TSTP Solution File: RNG060+1 by SInE---0.4
View Problem
- Process Solution
%------------------------------------------------------------------------------
% File : SInE---0.4
% Problem : RNG060+1 : TPTP v5.0.0. Released v4.0.0.
% Transfm : none
% Format : tptp:raw
% Command : Source/sine.py -e eprover -t %d %s
% Computer : art09.cs.miami.edu
% Model : i686 i686
% CPU : Intel(R) Pentium(R) 4 CPU 2.80GHz @ 2793MHz
% Memory : 2018MB
% OS : Linux 2.6.26.8-57.fc8
% CPULimit : 300s
% DateTime : Sun Dec 26 01:55:59 EST 2010
% Result : Theorem 4.07s
% Output : CNFRefutation 4.07s
% Verified :
% SZS Type : Refutation
% Derivation depth : 23
% Number of leaves : 10
% Syntax : Number of formulae : 55 ( 16 unt; 0 def)
% Number of atoms : 142 ( 42 equ)
% Maximal formula atoms : 6 ( 2 avg)
% Number of connectives : 148 ( 61 ~; 68 |; 15 &)
% ( 0 <=>; 4 =>; 0 <=; 0 <~>)
% Maximal formula depth : 10 ( 4 avg)
% Maximal term depth : 5 ( 2 avg)
% Number of predicates : 3 ( 1 usr; 1 prp; 0-2 aty)
% Number of functors : 13 ( 13 usr; 9 con; 0-2 aty)
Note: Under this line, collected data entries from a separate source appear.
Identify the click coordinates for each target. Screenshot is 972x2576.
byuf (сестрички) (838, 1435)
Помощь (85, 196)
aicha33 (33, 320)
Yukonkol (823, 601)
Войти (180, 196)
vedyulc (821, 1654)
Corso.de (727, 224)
% Number of variables : 48 ( 0 sgn 29 !; 0 ?)
% Comments :
%------------------------------------------------------------------------------
fof(2,axiom,
! [X1,X2,X3,X4] :
( ( aScalar0(X1)
& aScalar0(X2)
& aScalar0(X3)
& aScalar0(X4) )
=> sdtasdt0(sdtpldt0(X1,X2),sdtpldt0(X3,X4)) = sdtpldt0(sdtpldt0(sdtasdt0(X1,X3),sdtasdt0(X1,X4)),sdtpldt0(sdtasdt0(X2,X3),sdtasdt0(X2,X4))) ),
file('/tmp/tmpfJUHmx/sel_RNG060+1.p_1',mDistr2) ).
fof(21,axiom,
! [X1] :
( aScalar0(X1)
=> aScalar0(smndt0(X1)) ),
file('/tmp/tmpfJUHmx/sel_RNG060+1.p_1',mNegSc) ).
fof(23,axiom,
( sdtasdt0(xR,smndt0(xS)) = smndt0(xN)
& sdtasdt0(smndt0(xS),xR) = smndt0(xN)
& sdtasdt0(smndt0(xS),smndt0(xS)) = sdtasdt0(xS,xS) ),
file('/tmp/tmpfJUHmx/sel_RNG060+1.p_1',m__2144) ).
fof(25,axiom,
( aScalar0(xF)
& xF = sdtasdt0(xA,xA) ),
file('/tmp/tmpfJUHmx/sel_RNG060+1.p_1',m__1837) ).
fof(35,axiom,
( aScalar0(xR)
& xR = sdtasdt0(xC,xG) ),
file('/tmp/tmpfJUHmx/sel_RNG060+1.p_1',m__1892) ).
fof(37,axiom,
( aScalar0(xS)
& xS = sdtasdt0(xF,xD) ),
file('/tmp/tmpfJUHmx/sel_RNG060+1.p_1',m__1930) ).
fof(43,axiom,
! [X1,X2] :
( ( aScalar0(X1)
& aScalar0(X2) )
=> aScalar0(sdtasdt0(X1,X2)) ),
file('/tmp/tmpfJUHmx/sel_RNG060+1.p_1',mMulSc) ).
fof(44,conjecture,
sdtasdt0(sdtpldt0(xR,smndt0(xS)),sdtpldt0(xR,smndt0(xS))) = sdtpldt0(sdtpldt0(sdtasdt0(xR,xR),smndt0(xN)),sdtpldt0(smndt0(xN),sdtasdt0(xS,xS))),
file('/tmp/tmpfJUHmx/sel_RNG060+1.p_1',m__) ).
fof(45,axiom,
! [X1,X2] :
( ( aScalar0(X1)
& aScalar0(X2) )
=> ( sdtasdt0(X1,smndt0(X2)) = smndt0(sdtasdt0(X1,X2))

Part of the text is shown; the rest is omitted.